*** Supplied records Section Begins ***
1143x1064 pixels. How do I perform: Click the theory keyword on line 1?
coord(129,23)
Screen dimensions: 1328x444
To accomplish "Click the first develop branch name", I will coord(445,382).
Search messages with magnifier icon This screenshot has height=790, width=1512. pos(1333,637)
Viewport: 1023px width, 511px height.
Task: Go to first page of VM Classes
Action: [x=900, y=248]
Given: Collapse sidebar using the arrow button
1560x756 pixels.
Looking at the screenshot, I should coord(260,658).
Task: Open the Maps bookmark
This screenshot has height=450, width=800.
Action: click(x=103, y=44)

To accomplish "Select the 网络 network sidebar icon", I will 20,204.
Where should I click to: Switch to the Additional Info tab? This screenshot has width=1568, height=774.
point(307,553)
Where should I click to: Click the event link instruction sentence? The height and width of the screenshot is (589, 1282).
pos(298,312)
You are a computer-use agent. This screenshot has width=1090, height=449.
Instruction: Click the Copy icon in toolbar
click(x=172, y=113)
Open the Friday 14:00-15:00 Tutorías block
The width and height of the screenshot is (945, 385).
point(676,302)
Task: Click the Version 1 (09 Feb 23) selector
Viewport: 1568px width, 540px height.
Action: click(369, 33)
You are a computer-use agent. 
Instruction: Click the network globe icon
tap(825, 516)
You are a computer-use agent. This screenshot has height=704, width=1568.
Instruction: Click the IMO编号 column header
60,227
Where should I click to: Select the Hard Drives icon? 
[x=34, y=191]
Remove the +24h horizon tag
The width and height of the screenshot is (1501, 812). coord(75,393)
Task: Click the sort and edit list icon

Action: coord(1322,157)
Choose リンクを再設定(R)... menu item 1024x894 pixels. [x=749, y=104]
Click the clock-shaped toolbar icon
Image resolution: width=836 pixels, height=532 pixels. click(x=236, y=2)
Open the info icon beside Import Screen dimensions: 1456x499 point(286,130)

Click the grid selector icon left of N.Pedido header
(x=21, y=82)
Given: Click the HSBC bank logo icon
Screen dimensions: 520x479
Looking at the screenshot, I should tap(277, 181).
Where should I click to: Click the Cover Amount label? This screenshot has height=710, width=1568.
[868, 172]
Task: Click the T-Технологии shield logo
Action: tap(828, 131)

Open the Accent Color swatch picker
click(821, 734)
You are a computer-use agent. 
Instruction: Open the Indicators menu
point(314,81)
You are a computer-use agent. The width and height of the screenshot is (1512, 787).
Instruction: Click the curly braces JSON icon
*** Supplied records Section Ends ***
Exercise:
Find and copy each line above holding "will".

Solution to the problem:
To accomplish "Click the first develop branch name", I will coord(445,382).
To accomplish "Select the 网络 network sidebar icon", I will 20,204.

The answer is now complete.